Polar form is a way of expressing complex numbers in terms of their magnitude and angle. This form is particularly beneficial when multiplying or dividing complex numbers or finding roots. A complex number in polar form is represented as \[ r(\cos \theta + i \sin \theta) \]where:

• \( r \) is the magnitude of the complex number
• \( \theta \) is the angle measured from the positive real axis to the line representing the complex number in the complex plane.

For example, the complex number used in the exercise, \( 4(\cos 120^{\circ} + i \sin 120^{\circ}) \), has a magnitude \( r = 4 \) and an angle \( \theta = 120^{\circ} \). This form allows us to use De Moivre's Theorem to easily find powers and roots of complex numbers.
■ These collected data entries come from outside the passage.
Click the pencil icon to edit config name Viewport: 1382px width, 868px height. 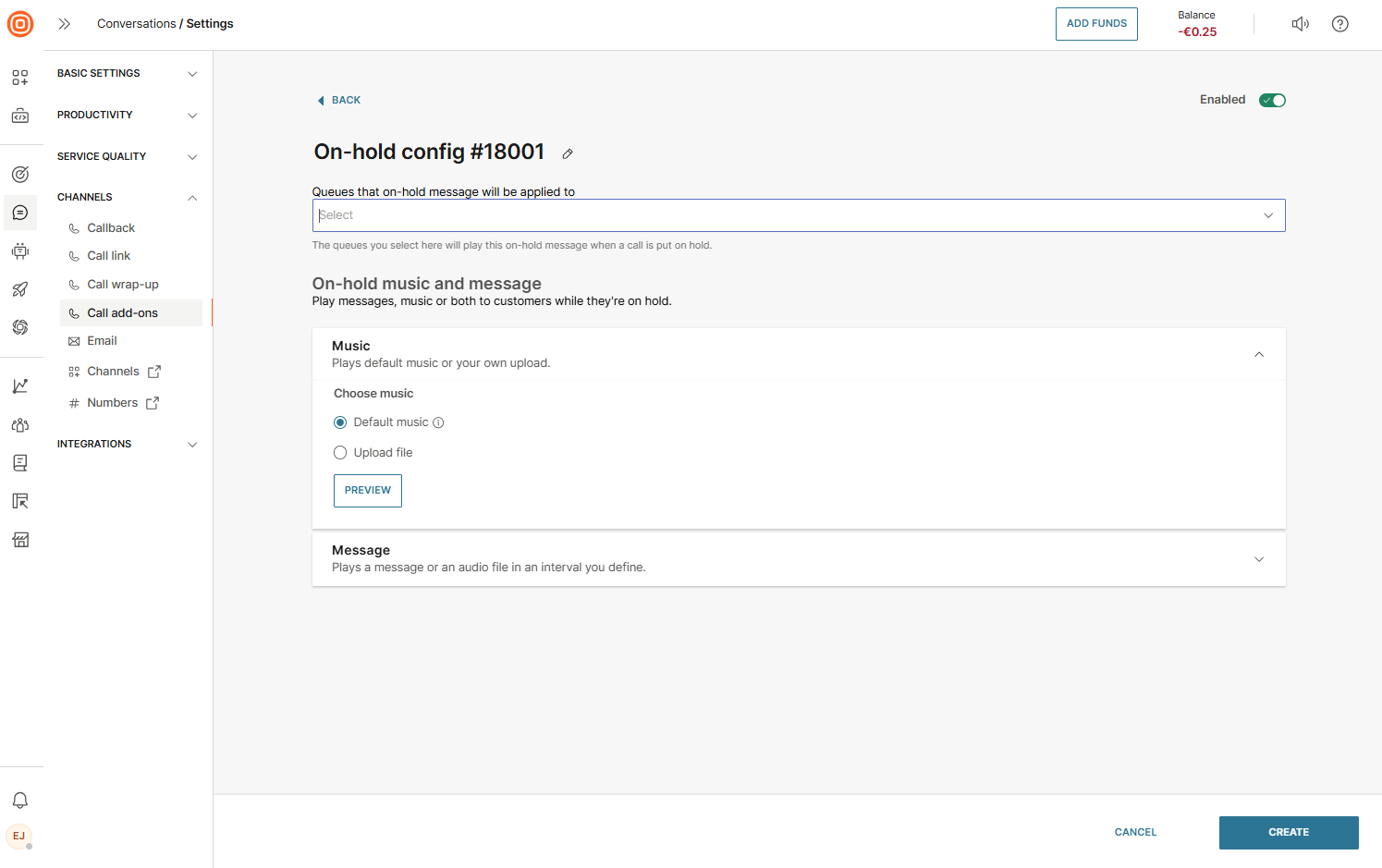568,153
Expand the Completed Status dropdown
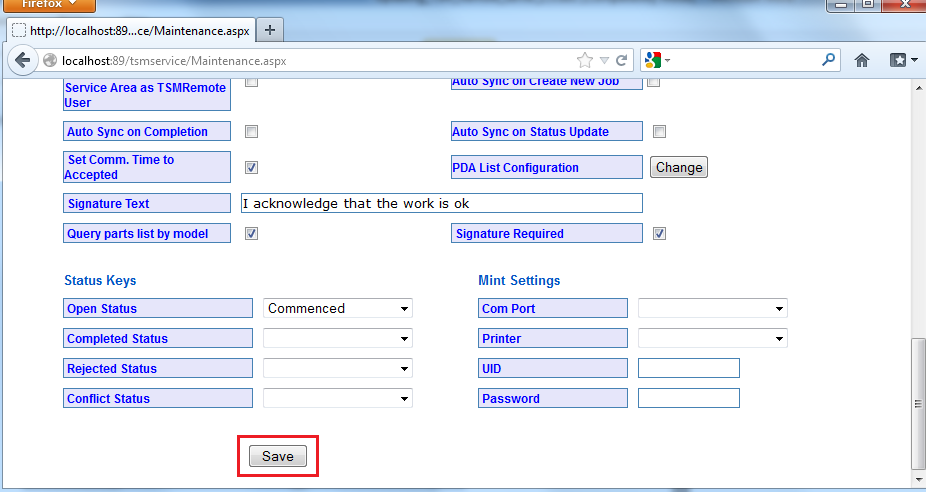 coord(338,338)

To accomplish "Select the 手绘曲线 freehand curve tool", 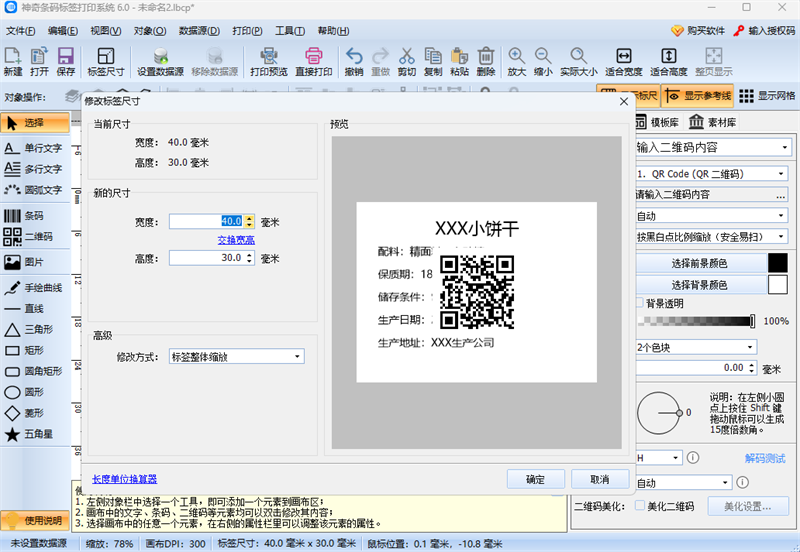I will [35, 288].
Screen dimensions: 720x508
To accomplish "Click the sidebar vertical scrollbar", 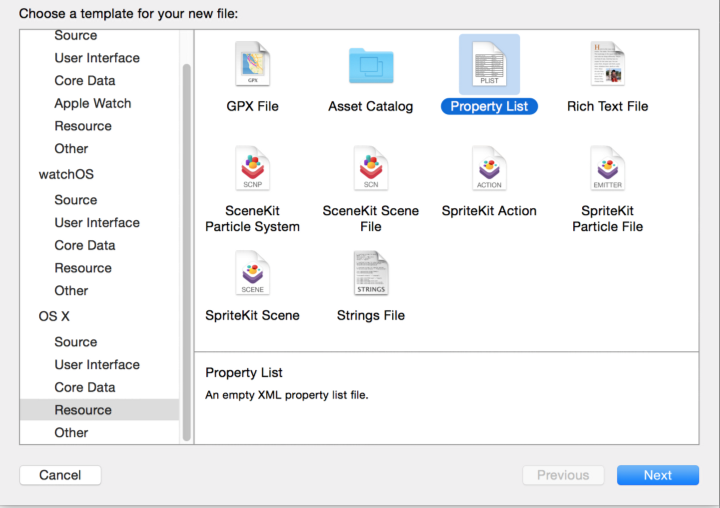I will tap(186, 250).
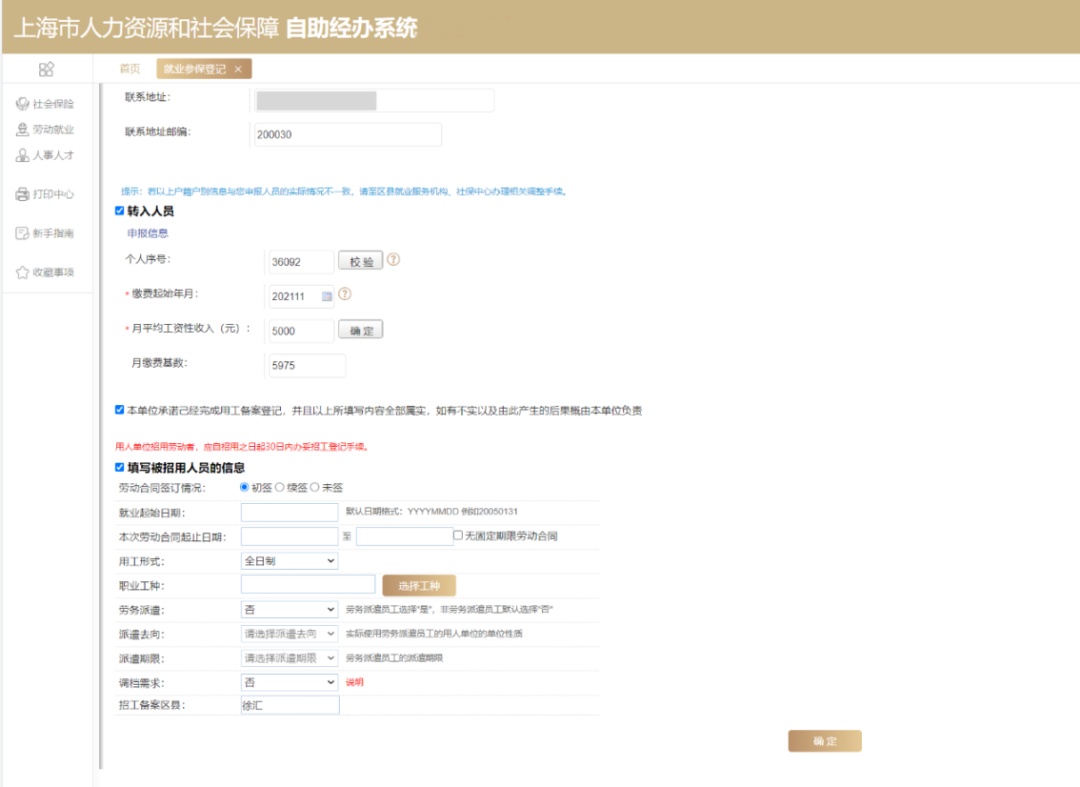The image size is (1080, 787).
Task: Expand the 调档需求 dropdown
Action: [290, 682]
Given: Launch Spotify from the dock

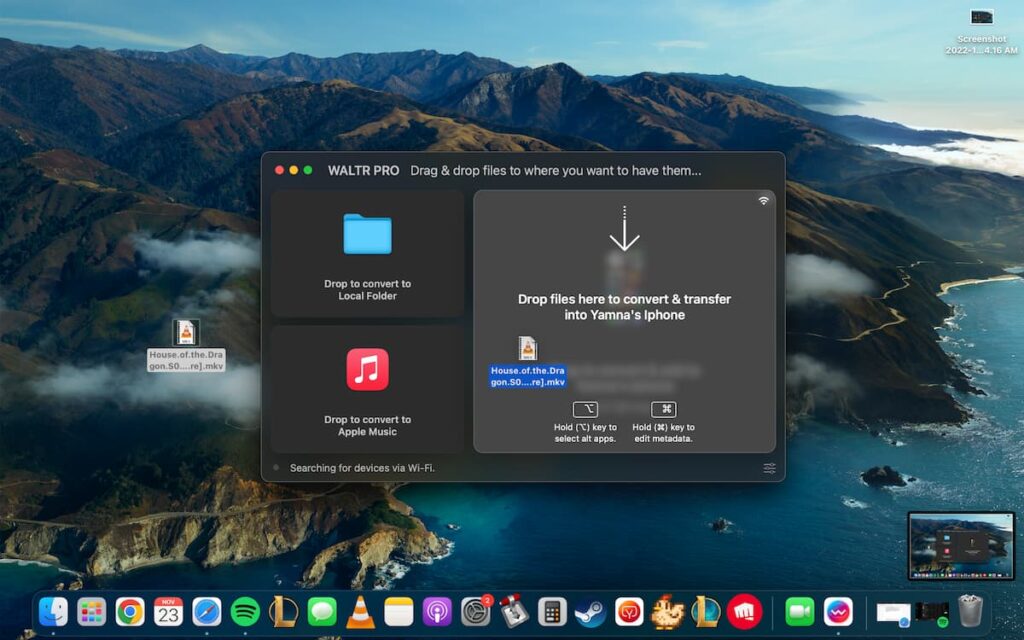Looking at the screenshot, I should click(x=245, y=611).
Rectangular form, also known as the Cartesian form, is another way of representing complex numbers. In this form, a complex number is expressed as:\[ a + bi \] where:

• \( a \) is the real part of the complex number
• \( b \) is the imaginary part of the complex number.

The rectangular form directly reflects the position of the complex number on the complex plane, with the real part on the x-axis and the imaginary part on the y-axis.
In the given exercise, the solutions \(1 + i\sqrt{3}\) and \(-1 - i\sqrt{3}\) are both examples of complex numbers expressed in rectangular form. This form is often more intuitive to use in addition and subtraction of complex numbers.

Finding square roots of complex numbers involves a combination of algebra and geometry. By expressing the complex number in polar form, we can apply De Moivre’s Theorem to find the roots. For a complex number given as \( r(\cos \theta + i \sin \theta) \), the square roots use the formula:\[ \sqrt{r}\left(\cos\frac{\theta + 360^{\circ} k}{2} + i\sin\frac{\theta + 360^{\circ} k}{2}\right) \] where:

• \( \sqrt{r} \) is the magnitude of the root
• Different values of \( k \) (in this case \( k = 0 \) and \( k = 1 \)) represent the distinct roots.

Within our example, the number \( 4(\cos 120^{\circ} + i \sin 120^{\circ}) \) produced two roots, \( 1 + i\sqrt{3} \) and \( -1 - i\sqrt{3} \), in rectangular form. Each result represents one of the two square roots, showing the symmetry of roots in the complex plane.